Entries taken from a collection
>>>
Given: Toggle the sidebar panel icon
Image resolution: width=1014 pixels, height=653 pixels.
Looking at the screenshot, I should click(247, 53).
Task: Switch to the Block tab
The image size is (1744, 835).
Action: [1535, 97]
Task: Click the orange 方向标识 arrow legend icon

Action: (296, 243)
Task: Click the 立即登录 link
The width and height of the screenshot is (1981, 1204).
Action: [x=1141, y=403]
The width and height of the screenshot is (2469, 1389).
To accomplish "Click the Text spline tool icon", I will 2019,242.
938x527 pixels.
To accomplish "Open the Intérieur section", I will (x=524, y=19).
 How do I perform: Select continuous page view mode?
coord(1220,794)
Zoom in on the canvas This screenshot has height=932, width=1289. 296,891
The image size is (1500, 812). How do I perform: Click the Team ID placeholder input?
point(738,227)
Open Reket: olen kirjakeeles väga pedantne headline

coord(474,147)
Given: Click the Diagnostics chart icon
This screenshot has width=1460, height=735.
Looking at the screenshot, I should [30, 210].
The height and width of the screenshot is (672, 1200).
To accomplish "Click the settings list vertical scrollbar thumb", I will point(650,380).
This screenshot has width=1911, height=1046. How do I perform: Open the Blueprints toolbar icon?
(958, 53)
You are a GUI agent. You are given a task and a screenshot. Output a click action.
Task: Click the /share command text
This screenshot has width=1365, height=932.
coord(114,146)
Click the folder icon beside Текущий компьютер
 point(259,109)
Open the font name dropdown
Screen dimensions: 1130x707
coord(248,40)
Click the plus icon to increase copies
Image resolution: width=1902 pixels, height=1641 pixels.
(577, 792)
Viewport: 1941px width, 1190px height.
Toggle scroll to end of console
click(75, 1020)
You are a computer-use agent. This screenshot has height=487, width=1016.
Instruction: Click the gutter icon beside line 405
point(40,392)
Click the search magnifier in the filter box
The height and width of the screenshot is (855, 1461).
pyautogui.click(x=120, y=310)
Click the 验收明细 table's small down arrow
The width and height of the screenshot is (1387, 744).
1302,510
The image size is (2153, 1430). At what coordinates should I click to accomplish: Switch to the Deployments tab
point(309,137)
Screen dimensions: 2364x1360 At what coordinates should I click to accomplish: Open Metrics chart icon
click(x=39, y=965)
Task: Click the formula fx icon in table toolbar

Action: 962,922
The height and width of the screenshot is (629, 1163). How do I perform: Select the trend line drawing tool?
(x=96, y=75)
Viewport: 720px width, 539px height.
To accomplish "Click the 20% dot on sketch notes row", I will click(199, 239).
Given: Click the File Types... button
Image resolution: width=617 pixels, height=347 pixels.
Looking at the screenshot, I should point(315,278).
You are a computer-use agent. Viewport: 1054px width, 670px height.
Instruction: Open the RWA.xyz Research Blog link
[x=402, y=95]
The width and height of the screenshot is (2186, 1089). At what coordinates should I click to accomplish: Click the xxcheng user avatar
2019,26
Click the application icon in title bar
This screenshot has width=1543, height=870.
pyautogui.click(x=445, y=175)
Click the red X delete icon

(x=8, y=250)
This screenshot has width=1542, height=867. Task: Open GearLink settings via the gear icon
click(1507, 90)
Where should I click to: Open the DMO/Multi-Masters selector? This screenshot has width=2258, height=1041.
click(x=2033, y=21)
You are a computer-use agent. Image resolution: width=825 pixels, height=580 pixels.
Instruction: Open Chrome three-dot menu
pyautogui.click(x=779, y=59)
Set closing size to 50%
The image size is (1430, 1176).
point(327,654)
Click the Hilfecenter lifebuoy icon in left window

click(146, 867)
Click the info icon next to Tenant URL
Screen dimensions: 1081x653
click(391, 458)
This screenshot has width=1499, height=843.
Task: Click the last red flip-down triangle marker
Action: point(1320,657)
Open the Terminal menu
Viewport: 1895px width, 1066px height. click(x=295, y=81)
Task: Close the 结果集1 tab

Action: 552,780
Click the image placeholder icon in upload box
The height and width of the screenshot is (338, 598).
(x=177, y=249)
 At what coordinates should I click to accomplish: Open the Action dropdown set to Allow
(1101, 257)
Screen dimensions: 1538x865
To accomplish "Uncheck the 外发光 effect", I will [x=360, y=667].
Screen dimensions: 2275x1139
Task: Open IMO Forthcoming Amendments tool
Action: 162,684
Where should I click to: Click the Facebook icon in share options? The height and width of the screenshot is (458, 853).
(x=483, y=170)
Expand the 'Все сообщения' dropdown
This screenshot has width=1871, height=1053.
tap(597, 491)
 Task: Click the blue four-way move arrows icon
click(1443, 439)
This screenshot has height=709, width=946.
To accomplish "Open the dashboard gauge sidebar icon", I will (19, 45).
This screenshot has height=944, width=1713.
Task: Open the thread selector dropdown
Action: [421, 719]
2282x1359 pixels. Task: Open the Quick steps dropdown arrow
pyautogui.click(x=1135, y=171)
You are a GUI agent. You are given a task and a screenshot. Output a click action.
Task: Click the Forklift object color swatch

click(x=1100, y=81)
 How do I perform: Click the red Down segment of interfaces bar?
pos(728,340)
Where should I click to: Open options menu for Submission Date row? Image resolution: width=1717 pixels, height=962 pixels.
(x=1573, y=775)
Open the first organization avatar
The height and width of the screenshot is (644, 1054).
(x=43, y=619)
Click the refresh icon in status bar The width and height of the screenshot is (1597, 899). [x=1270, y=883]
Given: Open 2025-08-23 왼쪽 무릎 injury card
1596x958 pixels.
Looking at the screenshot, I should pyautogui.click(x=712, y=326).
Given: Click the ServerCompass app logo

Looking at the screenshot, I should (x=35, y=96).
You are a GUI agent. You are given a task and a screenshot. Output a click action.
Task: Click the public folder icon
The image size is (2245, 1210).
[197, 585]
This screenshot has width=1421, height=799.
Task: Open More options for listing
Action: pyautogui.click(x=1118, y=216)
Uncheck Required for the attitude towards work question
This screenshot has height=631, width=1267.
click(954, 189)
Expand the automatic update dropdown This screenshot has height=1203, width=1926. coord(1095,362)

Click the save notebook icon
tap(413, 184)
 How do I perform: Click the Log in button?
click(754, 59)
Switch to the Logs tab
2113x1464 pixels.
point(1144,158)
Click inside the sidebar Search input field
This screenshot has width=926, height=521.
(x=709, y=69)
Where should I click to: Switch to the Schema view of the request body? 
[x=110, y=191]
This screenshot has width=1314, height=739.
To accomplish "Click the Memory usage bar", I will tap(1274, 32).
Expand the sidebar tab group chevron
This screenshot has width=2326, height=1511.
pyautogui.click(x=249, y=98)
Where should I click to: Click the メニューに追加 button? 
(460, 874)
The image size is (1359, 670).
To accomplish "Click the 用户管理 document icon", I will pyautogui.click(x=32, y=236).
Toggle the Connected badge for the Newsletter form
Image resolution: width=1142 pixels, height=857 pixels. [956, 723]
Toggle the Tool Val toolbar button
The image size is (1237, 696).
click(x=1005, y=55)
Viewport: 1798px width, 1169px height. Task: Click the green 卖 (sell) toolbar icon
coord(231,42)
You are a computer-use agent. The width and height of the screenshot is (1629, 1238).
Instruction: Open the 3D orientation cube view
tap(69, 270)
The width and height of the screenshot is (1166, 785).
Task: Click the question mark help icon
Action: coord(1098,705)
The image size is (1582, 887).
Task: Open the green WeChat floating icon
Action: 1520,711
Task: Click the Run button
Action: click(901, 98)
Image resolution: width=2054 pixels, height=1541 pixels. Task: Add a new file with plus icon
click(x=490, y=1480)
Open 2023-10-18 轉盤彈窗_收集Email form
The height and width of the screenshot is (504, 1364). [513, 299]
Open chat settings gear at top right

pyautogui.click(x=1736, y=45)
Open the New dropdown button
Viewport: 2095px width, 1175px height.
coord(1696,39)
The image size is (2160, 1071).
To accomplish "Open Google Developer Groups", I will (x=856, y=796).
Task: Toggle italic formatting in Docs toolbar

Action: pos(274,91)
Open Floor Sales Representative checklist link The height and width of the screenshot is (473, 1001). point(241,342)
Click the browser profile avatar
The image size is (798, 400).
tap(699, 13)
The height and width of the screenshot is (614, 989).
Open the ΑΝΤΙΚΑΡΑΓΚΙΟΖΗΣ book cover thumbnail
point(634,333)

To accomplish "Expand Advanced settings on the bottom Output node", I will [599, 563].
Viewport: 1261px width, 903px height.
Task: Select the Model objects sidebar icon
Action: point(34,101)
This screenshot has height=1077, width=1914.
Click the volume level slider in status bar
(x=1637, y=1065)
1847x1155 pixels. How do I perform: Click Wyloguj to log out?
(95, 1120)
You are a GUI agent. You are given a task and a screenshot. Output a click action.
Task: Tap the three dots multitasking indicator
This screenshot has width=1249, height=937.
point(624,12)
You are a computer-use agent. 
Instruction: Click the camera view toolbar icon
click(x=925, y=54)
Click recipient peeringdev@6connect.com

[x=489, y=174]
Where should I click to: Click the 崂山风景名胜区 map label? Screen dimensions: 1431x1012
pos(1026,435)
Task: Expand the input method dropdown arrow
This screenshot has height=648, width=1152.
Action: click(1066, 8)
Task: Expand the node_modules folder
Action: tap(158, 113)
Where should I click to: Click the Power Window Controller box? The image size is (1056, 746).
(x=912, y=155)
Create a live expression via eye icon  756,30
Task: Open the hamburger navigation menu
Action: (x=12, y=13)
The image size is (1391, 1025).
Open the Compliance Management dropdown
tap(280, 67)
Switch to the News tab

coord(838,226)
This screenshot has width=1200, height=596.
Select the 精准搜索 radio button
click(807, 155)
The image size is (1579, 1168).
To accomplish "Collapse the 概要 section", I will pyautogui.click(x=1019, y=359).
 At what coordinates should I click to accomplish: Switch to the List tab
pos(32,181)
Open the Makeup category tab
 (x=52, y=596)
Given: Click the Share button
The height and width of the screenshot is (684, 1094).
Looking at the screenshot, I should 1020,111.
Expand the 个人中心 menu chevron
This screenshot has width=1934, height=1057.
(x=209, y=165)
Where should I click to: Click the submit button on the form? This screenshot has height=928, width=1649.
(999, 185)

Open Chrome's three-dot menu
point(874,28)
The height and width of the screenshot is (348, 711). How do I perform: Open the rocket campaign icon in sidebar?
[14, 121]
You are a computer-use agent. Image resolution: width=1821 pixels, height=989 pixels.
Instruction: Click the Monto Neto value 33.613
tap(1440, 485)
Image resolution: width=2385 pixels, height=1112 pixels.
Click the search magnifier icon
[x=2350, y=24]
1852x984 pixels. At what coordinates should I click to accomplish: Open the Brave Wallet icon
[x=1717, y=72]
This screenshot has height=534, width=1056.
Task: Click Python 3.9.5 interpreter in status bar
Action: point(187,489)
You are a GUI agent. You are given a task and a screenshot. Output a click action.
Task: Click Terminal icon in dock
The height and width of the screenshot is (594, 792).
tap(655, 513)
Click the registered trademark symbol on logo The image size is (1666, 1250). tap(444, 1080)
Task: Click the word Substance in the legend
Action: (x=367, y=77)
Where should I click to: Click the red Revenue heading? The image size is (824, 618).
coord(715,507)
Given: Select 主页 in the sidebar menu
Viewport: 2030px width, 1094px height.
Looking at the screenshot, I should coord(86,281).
<<<
YOUR ASSIGNMENT
What lines in the entries contain "section"? Report each one by copying it.

OUTPUT OF THE EXERCISE
To accomplish "Open the Intérieur section", I will (x=524, y=19).
To accomplish "Collapse the 概要 section", I will pyautogui.click(x=1019, y=359).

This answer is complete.